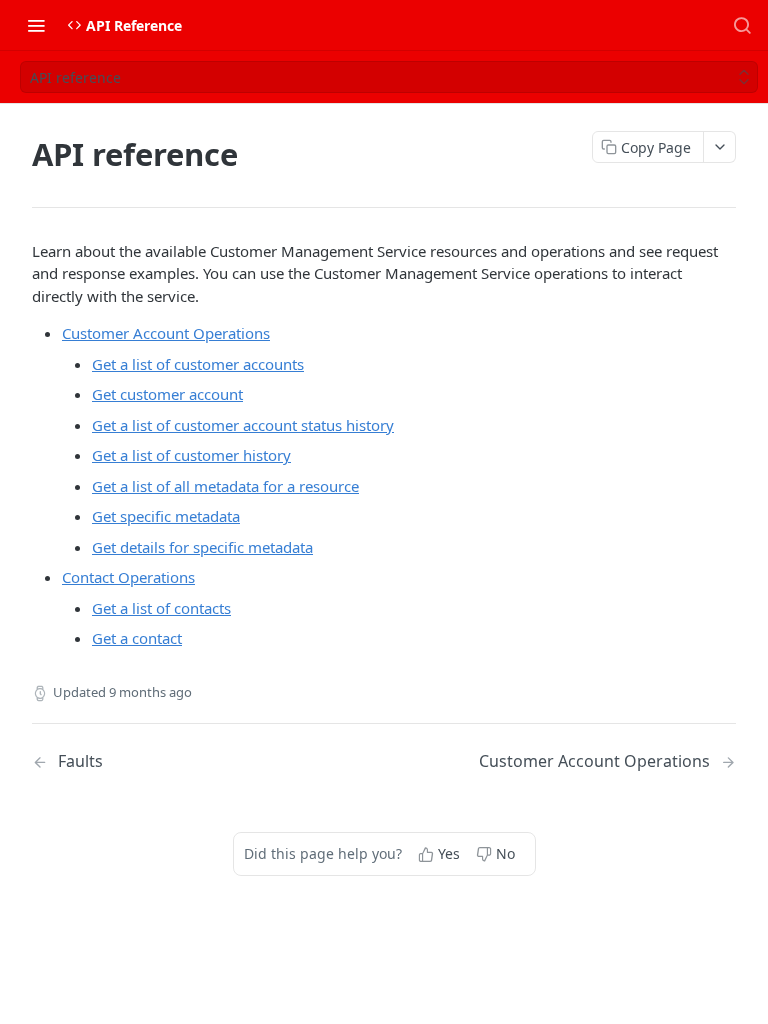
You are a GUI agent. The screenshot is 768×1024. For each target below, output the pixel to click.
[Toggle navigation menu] (36, 25)
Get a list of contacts (161, 608)
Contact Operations (128, 577)
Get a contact (137, 638)
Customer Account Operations (166, 333)
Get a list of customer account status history (243, 425)
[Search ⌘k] (742, 25)
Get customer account (167, 394)
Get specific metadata (166, 516)
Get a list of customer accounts (198, 364)
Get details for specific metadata (202, 547)
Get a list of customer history (191, 455)
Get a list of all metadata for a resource (225, 486)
#####
TASK DIRECTIONS -
Select every line of the material above holding the word "list" and copy it.

EXERCISE OUTPUT -
Get a list of contacts (161, 608)
Get a list of customer account status history (243, 425)
Get a list of customer accounts (198, 364)
Get a list of customer history (191, 455)
Get a list of all metadata for a resource (225, 486)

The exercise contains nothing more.